Arkham identifie des portefeuilles crypto liés à la Banque centrale d'Iran

La plateforme d'analyse blockchain Arkham a publié une carte on-chain publique de portefeuilles crypto supposés appartenir à la Banque centrale d'Iran. Cette mesure a rendu les adresses Tron sous sanctions américaines accessibles aux enquêteurs et au grand public. Cela aide à identifier comment les entités liées à l'Iran utilisent les stablecoins et les réseaux blockchain pour transférer des fonds en dehors du système bancaire traditionnel. C'est ce que rapporte Cointelegraph.com .
L'étude d'Arkham repose sur deux portefeuilles TRC-20 ajoutés à la liste des sanctions par l'Office of Foreign Assets Control (OFAC) du Trésor américain le 24 avril. Ces adresses ont été identifiées comme étant la propriété de la Banque centrale d'Iran, accusée de liens avec le Corps des Gardiens de la révolution islamique et le Hezbollah.
Les autorités américaines ont gelé des crypto-actifs d'une valeur d'environ 344 millions USD liés à l'Iran. Tether a également confirmé avoir bloqué ces fonds liés à des activités illégales à la demande du gouvernement américain. Ce processus fait partie d'une politique de sanctions étendue visant à limiter les revenus pétroliers et le financement du terrorisme par l'Iran.
Selon Chainalysis, l'Iran utilise un système complexe de stablecoins pour acheminer ses revenus pétroliers via des intermédiaires, des ponts cross-chain et des protocoles de finance décentralisée, pour ensuite les rapatrier sur les comptes de la Banque centrale. En 2024, le volume total des transactions crypto de l'Iran a atteint environ 11,4 milliards USD.

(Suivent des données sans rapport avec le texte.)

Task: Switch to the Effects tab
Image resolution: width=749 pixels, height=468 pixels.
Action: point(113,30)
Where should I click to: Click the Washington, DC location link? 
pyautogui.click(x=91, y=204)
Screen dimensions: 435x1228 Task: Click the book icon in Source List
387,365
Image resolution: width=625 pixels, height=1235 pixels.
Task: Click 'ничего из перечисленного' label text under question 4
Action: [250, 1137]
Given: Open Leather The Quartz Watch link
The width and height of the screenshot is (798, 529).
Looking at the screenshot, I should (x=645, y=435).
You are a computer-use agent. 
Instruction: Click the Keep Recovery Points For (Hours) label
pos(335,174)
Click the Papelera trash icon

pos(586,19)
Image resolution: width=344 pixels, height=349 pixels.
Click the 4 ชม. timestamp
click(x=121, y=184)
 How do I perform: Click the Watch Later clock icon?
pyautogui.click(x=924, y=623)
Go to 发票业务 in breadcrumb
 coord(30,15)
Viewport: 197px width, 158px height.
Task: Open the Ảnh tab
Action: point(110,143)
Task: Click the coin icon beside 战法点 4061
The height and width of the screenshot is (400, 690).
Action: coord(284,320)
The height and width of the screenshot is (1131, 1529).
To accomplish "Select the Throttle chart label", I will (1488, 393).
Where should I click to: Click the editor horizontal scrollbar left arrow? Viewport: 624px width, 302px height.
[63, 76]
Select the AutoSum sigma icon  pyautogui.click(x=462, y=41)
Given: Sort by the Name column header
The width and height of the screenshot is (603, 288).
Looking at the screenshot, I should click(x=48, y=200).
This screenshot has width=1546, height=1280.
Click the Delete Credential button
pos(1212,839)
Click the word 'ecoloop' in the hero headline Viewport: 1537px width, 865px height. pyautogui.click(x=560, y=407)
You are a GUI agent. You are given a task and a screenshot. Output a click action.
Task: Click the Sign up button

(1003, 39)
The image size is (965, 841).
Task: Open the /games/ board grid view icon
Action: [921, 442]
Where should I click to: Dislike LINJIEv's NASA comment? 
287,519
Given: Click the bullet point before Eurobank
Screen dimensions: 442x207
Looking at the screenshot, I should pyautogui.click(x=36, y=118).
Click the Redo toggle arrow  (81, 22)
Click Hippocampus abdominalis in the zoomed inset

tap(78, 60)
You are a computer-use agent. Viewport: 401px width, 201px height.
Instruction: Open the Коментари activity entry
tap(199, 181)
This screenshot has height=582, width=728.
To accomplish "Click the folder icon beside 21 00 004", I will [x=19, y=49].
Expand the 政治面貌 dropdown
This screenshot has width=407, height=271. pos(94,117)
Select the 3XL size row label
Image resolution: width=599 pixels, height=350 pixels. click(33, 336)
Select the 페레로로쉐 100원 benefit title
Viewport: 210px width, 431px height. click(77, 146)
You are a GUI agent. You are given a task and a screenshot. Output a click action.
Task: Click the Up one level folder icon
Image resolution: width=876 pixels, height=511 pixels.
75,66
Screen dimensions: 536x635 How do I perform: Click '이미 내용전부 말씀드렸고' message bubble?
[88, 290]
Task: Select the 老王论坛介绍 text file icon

Nobitex, la plus grande bourse crypto d'Iran, est également soupçonnée d'avoir des liens avec des hauts fonctionnaires. Le pays envisage même de percevoir des droits de douane en cryptomonnaies pour les navires traversant le détroit d'Ormuz, faisant des actifs numériques un outil clé pour contourner le système bancaire traditionnel.